Read: Ezekiel 24
The last chapter in part one of Ezekiel compares Jerusalem to a cooking pot, the chosen are cooked along with the pot itself, one more parable for our ancestors to consider. The last section gives us something ponder: Ezekiel’s wife dies suddenly. The Lord tells Ezekiel and gives him direction to use this as a teaching moment. Really. The challenges of being a pastor, one called to lead at all times, good and bad. Lessons to learn hear. I pray God will speak to you in some special way this day.
Jerusalem as a Cooking Pot — Ezekiel 24:1-14
Ezekiel is given another vision on Jan. 15, 588 BC, the date precisely calculated in the NIV Study Bible notes based on multiple references. Interesting. I don’t want to get sidetracked, but the collective histories surrounding the exile is quite interesting, something to read about separately. The Lord told Ezekiel to pay particular attention to this date:
“Son of man, record this date, this very date, because the king of Babylon has laid siege to Jerusalem this very day. Ezekiel 24:2
It is a pivotal date for Jerusalem, for our ancestors. Ezekiel is give this parable to describe the fate of Jerusalem.
“‘For this is what the Sovereign Lord says:
“‘Woe to the city of bloodshed,
to the pot now encrusted,
whose deposit will not go away!
Take the meat out piece by piece
in whatever order it comes.
Then set the empty pot on the coals
till it becomes hot and its copper glows,
so that its impurities may be melted
and its deposit burned away.
It has frustrated all efforts;
its heavy deposit has not been removed,
not even by fire.
From cooking the meat and bones with spices to burning the impurities in the pot itself, the chosen have now been burned away.
“‘Now your impurity is lewdness. Because I tried to cleanse you but you would not be cleansed from your impurity, you will not be clean again until my wrath against you has subsided. Ezekiel 24:13
The term lewdness is particularly poignant here (see Ezekiel 23), for the people have openly rejected the Lord, his prophets and his commands. Without shame, they entered into depravity, wading deep into the waters of sin.
Ezekiel’s Wife Dies — Ezekiel 24:15-27
One of the most challenging vocations on earth is that of a pastor, one who is charged with leading a flock. It’s often glorified as one who is above reproach and more often the subject of great controversy when one falls prey to temptations of this world. Mostly, the daily activities of an effective pastor go unnoticed. I have the utmost respect for those who have answered the call to lead the sheep, to teach and exhort, to comfort and convict; especially those who know how to do both with love and compassion at the right time. It’s a difficult calling with eternal consequences–not to be taken lightly.

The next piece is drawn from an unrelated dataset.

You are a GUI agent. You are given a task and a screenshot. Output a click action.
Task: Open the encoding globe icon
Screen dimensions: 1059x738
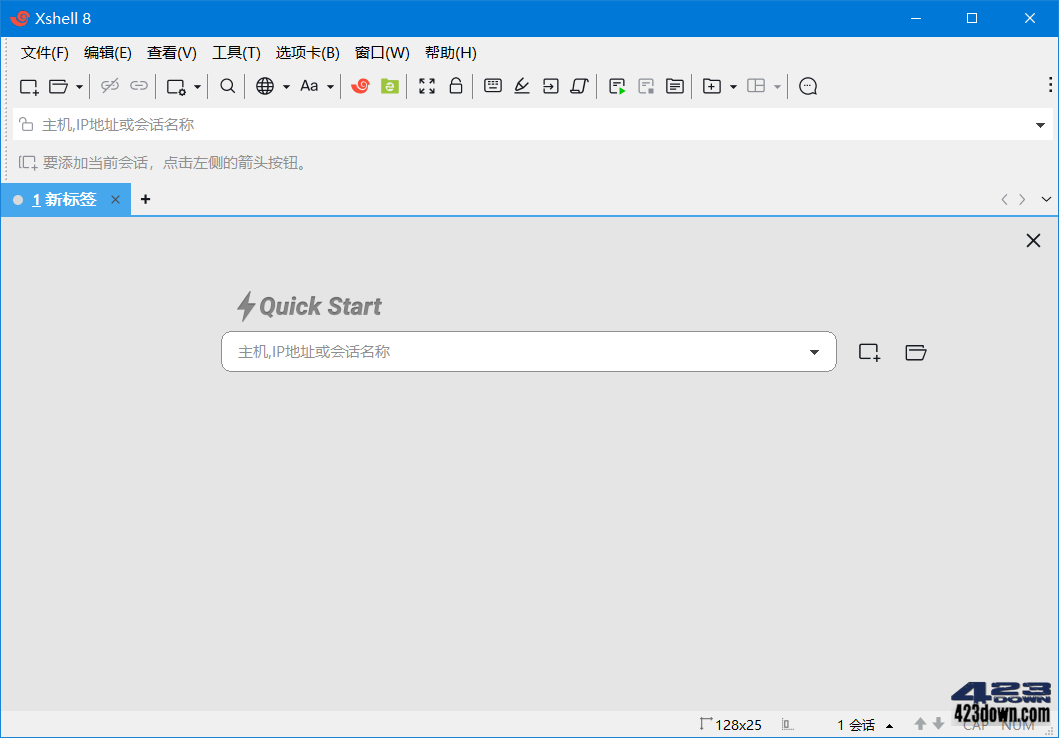coord(265,86)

Here we are presented with a most challenging command with few words of preparation for Ezekiel:
The word of the Lord came to me: “Son of man, with one blow I am about to take away from you the delight of your eyes. Yet do not lament or weep or shed any tears. Groan quietly; do not mourn for the dead. Keep your turban fastened and your sandals on your feet; do not cover your mustache and beard or eat the customary food of mourners.” Ezekiel 24:15-17
I can’t imagine what it would be like to receive this message from the Lord, it takes my breath away. Not only is Ezekiel about to lose the love of his life, but he is to use this tragedy to teach the people. Such is the cost of discipleship (re: Bonhoeffer). This is the road of those who stand in the gap, who are recognized as leaders in our faith community. Perhaps each of us are tested and tried in ways that will either strengthen or break us, I don’t know for sure, but it seems to be the case for many characters in the Bible.
Here Ezekiel is given a task to use this most mournful moment as yet another symbol for God’s chosen people.

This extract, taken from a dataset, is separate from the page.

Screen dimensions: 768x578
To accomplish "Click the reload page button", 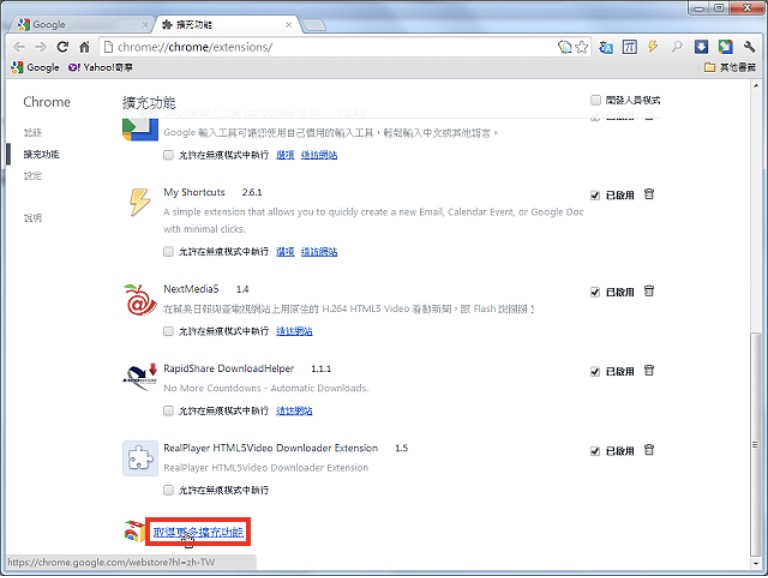I will (x=63, y=47).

Then the people asked me, “Won’t you tell us what these things have to do with us? Why are you acting like this?” Ezekiel 24:19
This isn’t normal! Ezekiel, you should be wailing and groaning, what’s up?

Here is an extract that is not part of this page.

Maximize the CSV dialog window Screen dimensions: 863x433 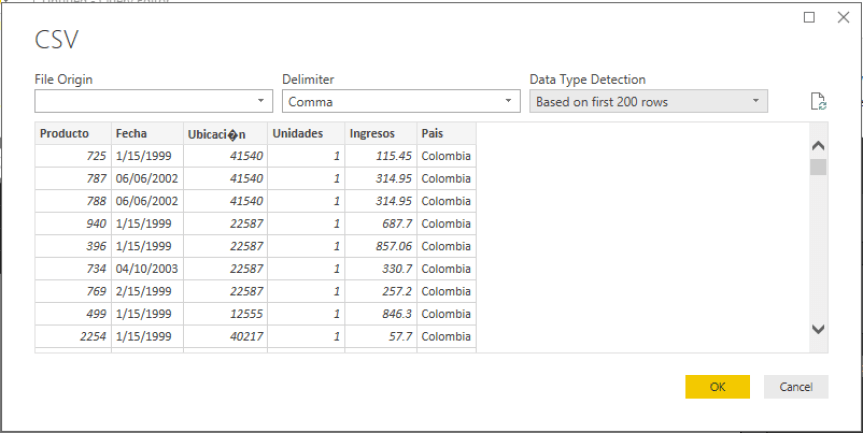click(809, 17)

The sons and daughters you left behind will fall by the sword. And you will do as I have done. You will not cover your mustache and beard or eat the customary food of mourners. Ezekiel 24:21-22
The consolation prize for Ezekiel is that he will get his voice back, he will be able to speak again normally:
At that time your mouth will be opened; you will speak with him and will no longer be silent. So you will be a sign to them, and they will know that I am the Lord.” Ezekiel 24:27
I truly believe we fight spiritual battles all the time. On the outside things may look lovely and clean, perhaps covered up with makeup or nice clothes, but inside battles rage. My prayer is that the church will become the church it is supposed to be so we will have fellow believers to lean on when trials and temptations come our way–they will and they do–people to hold onto when it all goes to crap.
Lord, help us to learn by these extreme examples, to take it personally and to do something about it.